Tu écris toujours ? (6)

Aujourd’hui, je suis sorti dans les rues de ma petite ville industrielle qui se fiche pas mal de la poésie et de la littérature. J’ai fait un détour car, de loin, j’ai aperçu le copain d’école avec ses “tu écris toujours ?”. À cause de lui, je mets facilement trente minutes de plus pour entrer dans la boulangerie qui se trouve à dix mètres. Je vois arriver le jour où, la tête enfouie dans le sac à pain, j’entendrai sa voix étouffée : “mais à quoi tu joues avec ce sac à pain, tu écris toujours ?”
Cette cité abrite tout de même quelques lecteurs, peu nombreux, fidèles parmi les fidèles, si clairsemés que je pourrais les nommer sans fatiguer l’érudit qui se penche sur ces lignes. De temps en temps, pas trop régulièrement pour ne pas les lasser, je leur écris pour les avertir d’une nouvelle publication. Leurs réponses me font toujours chaud au coeur. Il faudrait que je pense un jour à les réunir autour d’un bon côtes du Jura, Savagnin de préférence.

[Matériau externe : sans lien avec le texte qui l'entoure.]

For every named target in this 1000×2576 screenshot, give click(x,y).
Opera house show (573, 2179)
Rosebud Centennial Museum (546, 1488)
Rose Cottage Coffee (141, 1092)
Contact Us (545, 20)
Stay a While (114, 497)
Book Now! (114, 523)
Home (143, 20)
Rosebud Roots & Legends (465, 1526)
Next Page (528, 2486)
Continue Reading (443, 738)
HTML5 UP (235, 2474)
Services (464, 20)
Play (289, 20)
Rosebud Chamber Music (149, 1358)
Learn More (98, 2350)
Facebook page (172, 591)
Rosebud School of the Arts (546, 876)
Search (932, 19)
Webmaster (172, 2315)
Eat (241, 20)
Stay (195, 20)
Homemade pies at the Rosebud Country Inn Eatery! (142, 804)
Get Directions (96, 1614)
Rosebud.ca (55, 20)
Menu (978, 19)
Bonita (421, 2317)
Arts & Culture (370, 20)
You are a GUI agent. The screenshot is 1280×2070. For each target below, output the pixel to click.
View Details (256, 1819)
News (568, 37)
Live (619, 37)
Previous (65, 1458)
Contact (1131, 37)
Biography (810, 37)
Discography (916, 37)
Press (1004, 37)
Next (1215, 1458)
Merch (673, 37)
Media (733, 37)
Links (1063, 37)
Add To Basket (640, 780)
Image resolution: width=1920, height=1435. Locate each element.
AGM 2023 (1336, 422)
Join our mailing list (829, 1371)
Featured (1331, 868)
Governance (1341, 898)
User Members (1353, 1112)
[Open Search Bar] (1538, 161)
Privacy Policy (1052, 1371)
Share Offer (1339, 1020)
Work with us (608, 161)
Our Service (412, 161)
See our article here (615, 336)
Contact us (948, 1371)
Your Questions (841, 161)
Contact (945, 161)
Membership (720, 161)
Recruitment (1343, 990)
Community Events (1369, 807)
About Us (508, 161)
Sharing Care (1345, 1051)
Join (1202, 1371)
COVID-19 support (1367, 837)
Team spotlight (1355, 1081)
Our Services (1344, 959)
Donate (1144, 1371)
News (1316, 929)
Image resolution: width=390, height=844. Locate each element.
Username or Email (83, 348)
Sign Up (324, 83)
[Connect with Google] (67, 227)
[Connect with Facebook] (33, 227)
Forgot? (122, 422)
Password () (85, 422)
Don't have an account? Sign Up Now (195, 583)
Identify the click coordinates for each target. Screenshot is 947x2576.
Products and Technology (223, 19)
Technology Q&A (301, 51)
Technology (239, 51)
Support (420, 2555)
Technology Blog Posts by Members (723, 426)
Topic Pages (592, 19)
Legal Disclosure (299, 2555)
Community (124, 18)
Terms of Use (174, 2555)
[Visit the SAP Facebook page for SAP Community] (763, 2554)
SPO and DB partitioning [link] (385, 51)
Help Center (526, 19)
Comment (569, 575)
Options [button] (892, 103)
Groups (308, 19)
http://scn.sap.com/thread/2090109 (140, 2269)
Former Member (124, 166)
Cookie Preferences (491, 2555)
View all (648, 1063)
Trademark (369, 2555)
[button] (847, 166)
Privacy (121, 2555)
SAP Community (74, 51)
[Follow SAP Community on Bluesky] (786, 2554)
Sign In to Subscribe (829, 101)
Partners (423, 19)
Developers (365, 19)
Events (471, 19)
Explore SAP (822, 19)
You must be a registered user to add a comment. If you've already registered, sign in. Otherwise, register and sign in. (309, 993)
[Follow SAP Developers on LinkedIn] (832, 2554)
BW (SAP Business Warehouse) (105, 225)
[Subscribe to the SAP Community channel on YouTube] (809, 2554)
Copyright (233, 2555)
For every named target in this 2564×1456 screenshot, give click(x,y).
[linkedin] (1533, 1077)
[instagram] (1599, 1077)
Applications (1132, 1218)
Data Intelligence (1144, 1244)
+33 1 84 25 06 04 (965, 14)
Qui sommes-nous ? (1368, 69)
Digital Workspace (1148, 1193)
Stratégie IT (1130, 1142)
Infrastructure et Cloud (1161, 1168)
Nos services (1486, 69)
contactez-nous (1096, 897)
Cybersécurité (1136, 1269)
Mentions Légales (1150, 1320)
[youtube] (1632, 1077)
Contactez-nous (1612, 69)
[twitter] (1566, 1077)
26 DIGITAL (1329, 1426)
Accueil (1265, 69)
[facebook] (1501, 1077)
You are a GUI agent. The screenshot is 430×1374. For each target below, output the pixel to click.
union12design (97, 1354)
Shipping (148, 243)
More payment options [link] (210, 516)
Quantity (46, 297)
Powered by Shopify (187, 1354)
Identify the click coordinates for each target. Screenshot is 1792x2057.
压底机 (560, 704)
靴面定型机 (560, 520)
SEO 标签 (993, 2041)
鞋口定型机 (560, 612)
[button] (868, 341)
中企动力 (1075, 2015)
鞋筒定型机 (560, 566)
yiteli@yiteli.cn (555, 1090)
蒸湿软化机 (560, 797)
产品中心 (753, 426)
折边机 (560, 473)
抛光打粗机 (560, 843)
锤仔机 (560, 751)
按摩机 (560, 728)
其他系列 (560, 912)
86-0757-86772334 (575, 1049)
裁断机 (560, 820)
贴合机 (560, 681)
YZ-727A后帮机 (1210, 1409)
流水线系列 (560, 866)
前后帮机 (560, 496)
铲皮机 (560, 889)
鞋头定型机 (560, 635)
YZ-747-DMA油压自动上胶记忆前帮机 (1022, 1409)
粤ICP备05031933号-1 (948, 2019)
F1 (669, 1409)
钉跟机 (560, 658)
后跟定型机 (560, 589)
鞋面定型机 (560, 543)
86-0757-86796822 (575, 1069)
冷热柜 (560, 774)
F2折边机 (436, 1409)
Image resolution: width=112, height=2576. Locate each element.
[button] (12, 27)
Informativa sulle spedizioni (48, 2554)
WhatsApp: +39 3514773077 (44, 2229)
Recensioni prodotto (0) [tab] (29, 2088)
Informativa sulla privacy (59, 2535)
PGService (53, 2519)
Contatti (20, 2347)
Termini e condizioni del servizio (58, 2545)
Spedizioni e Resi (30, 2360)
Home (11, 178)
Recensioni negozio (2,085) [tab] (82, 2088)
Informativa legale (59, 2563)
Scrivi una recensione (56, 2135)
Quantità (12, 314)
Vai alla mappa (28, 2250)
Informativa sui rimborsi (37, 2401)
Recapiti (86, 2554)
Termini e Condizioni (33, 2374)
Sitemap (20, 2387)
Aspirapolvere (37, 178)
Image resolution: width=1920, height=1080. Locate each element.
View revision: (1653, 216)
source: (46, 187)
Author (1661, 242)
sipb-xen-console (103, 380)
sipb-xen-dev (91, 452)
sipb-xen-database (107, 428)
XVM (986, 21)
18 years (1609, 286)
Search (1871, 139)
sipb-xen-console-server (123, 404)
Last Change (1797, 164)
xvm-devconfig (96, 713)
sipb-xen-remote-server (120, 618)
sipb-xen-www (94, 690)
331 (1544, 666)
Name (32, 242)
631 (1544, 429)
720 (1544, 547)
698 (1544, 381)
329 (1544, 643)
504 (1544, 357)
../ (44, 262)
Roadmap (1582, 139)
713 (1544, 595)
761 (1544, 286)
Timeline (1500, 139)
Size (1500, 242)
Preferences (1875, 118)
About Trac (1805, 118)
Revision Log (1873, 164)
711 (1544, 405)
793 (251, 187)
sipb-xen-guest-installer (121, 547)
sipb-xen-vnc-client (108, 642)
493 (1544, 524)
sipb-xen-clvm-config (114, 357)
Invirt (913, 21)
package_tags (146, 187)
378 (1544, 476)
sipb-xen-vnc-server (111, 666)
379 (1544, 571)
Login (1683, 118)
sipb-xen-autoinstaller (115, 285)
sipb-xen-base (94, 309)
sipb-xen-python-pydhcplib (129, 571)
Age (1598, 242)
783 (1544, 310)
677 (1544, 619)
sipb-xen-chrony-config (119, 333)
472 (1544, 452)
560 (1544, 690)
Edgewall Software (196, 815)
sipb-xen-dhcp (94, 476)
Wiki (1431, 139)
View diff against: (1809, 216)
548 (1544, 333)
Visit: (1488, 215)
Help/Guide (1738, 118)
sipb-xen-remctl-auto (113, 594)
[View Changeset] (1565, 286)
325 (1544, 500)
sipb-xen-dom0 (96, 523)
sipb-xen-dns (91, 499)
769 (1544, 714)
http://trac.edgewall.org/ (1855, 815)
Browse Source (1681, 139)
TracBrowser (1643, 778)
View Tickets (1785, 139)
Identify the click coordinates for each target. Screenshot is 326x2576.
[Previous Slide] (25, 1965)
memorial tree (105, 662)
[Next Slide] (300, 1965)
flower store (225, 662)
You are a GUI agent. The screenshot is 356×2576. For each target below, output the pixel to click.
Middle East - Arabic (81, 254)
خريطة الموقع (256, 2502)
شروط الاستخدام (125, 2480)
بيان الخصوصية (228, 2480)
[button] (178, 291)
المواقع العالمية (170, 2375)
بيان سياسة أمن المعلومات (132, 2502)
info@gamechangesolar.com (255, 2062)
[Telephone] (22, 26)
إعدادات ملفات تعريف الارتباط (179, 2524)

Ceci dit, malgré ce carré d’irréductibles, ma bourgade n’est pas le paradis des écrivains. Deux auteurs ayant publié chez un éditeur à “diffusion nationale” (tel est, en théorie, le critère retenu par les organismes qui octroient aides et bourses pour être, non pas pris au sérieux mais considéré comme témoignant d’une activité littéraire), deux auteurs, donc, y subsistaient encore récemment : moi-même et la romancière Marie-Ella Stellfeld, spécialisée dans le polar (le Triangle d’argile, éditions Bérénice, Plastic instinct, éditions Pétrelle, L’homme aux oreilles de jazz, éditions Nykta). Mais Marie-Ella ayant déménagé, il ne reste, sauf erreur de ma part, plus que moi. Alors, nous nous téléphonons mais en évitant de commencer par “tu écris toujours ?”. On a notre fierté.
Nous avons fait connaissance après avoir pris le train pour une grande ville où nous avions été invités, voici quelques années, à une réunion au thème assez fumeux. La structure d’organisation distribue (le mot est fort) quelques aides financières à de rares élus. J’ai postulé souvent et bien sûr sans succès. L’année du premier rejet, j’ai su par une indiscrétion que ma demande avait été écartée avec le commentaire suivant : “l’aspect journalistique pèse trop dans ce dossier.” De fait, je réalise que j’avais commis une grossière erreur dans la constitution de ce dernier en y incluant la liste fastidieuse de toutes mes publications d’articles en rapport avec la littérature dans la presse quotidienne régionale. Outre la mauvaise réputation (le plus souvent justifiée) de cette presse, le déséquilibre ainsi créé entre mes “chantiers” de création et mes travaux alimentaires pour les journaux locaux produisit sans doute le plus mauvais effet. Mes dix années de “locale” dans un quotidien qui porte mal son titre me collaient à la peau. Je n’étais qu’un “journaleux” qui prétendait attirer sur lui une manne dispensée de très haut par des gens qui, eux, savent ce qu’est la littérature, la vraie, celle dont l’auteur ne s’appuie pas, pour assurer l’intendance, sur les béquilles d’un journalisme crapoteux. Mais que voulez-vous, il faut bien survivre et, n’étant ni rentier ni enseignant ni attaché d’ambassade ni retraité de l’armée ni gardien de phare...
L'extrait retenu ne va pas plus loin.